This story contains spoilers for Downton Abbey: A New Era
Julian Fellowes, the creator of Downton Abbey, has clearly been preparing for Maggie Smith’s departure from the series for quite some time. Smith has portrayed the dowager countess, Violet Crawley, a character who has become best known for her devastating zingers and obsession with maintaining tradition at Downton. Even in early episodes, Violet would fret over the legacy she was leaving behind.
Fellowes heavily intimated that Smith might depart the series when he inserted a storyline in the first Downton Abbey movie, released in 2019, in which Violet receives some bad news from a doctor. “I had some medical tests a few weeks ago, and I went up to London to hear the results. And I may not have long to live,” she tells her granddaughter Lady Mary (Michelle Dockery) in the first film. “It won’t be too quick, but of course, you can never get a London doctor to be precise.”
It was an odd conversation to write into the end of the film: The dowager does not pass away or even look ill in the movie. Perhaps Fellowes was hedging his bets in case Smith did not agree to return for the sequel. Luckily for fans, Violet does appear in Downton Abbey: A New Era. But as the film reveals, her days are numbered.
Throughout A New Era, characters repeatedly discuss the imminent demise of the dowager countess. Early in the film, Violet finds out that she inherited a villa in the South of France from an old paramour, but the man’s widow is contesting the inheritance. (It wouldn’t be Downton Abbey without someone contesting an inheritance.) Still, Violet would like to keep the villa and gift it to Sybbie, the child of Tom Branson and the now-dead Sybil Crawley. Unlike her cousins, Sybbie stands to inherit no house upon her father’s death.
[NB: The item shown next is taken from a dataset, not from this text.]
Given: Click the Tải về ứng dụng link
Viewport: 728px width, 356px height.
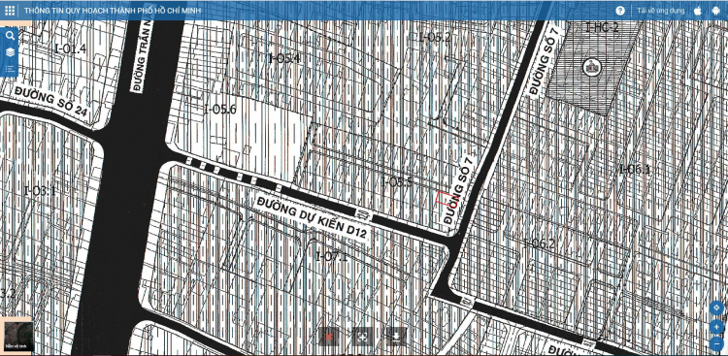Looking at the screenshot, I should [661, 11].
Violet is too fragile to travel, so half the family—Robert (Hugh Bonneville), Cora (Elizabeth McGovern), Edith (Laura Carmichael), Tom (Alan Leech), and a few others—decide to visit the mysterious man’s widow and son in France. Meanwhile, Lady Mary and the dowager countess host a film crew making a Hollywood feature at Downton. Though Robert and Cora worry that the dowager countess may die while they’re traveling, Mary says she plans to write immediately with any news.
The rest of the film is occupied by a few minor plots involving the many, many characters that have come to define Downton Abbey. Tom marries Lucy (Tuppence Middleton), the secret daughter of a cousin named Maude Bagshaw (Imelda Staunton). By the end of the movie, the two have a baby. The film crew at Downton has to pivot from a silent film to a talkie, and Lady Mary lends her voice to the movie. The film’s director (Hugh Dancey) falls in love with Mary because every handsome man falls in love with Mary, but she rejects his flirtations because she’s still married to an irksomely absent Henry Talbot (Matthew Goode, who did not return for the film). Elsewhere, movie star Guy Dexter (Dominic West) takes a shine to Downton butler Thomas Barrow (Robert James-Collier). And while the two strangely never share an intimate moment in the film, towards the end of the movie, Guy invites Thomas to travel with him as a romantic partner in the guise of a “dresser.” Thomas accepts.
Two of the film’s biggest dramatic turns end up being fake-outs. Cora believes she has cancer but learns by the end of the film that she is just sick with anemia. Robert thinks that he may be the illegitimate son of the mysterious Frenchman who left his mother the villa, but Violet dispels that notion from her deathbed. She shows the family letters between the two love birds to prove that nothing physical ever happened.
It turns out that Violet Crawley, despite her conservative views and preoccupation with maintaining old-world values at Downton, had quite a wild youth. As a young woman she nearly ran away with a Russian prince and later had a dalliance with the aforementioned Frenchman. Though she frets in the hours before she dies that she will be remembered as some sort of scarlet woman, Violet no doubt will be remembered for her barbs and her wit.
When Violet finally does die, she is surrounded by family. For her funeral, Mary dons her grandmother’s brooch. Though technically Robert is now the head of the family, Mary was most similar to her grandmother: They both could be cruel and fearsome but also smart and brave. She seems set to take over her grandmother’s role as the de facto head of the house. In the film’s final scene, Tom and Lucy visit Downton with their new baby, and Violet watches the family gather from a portrait above the mantle.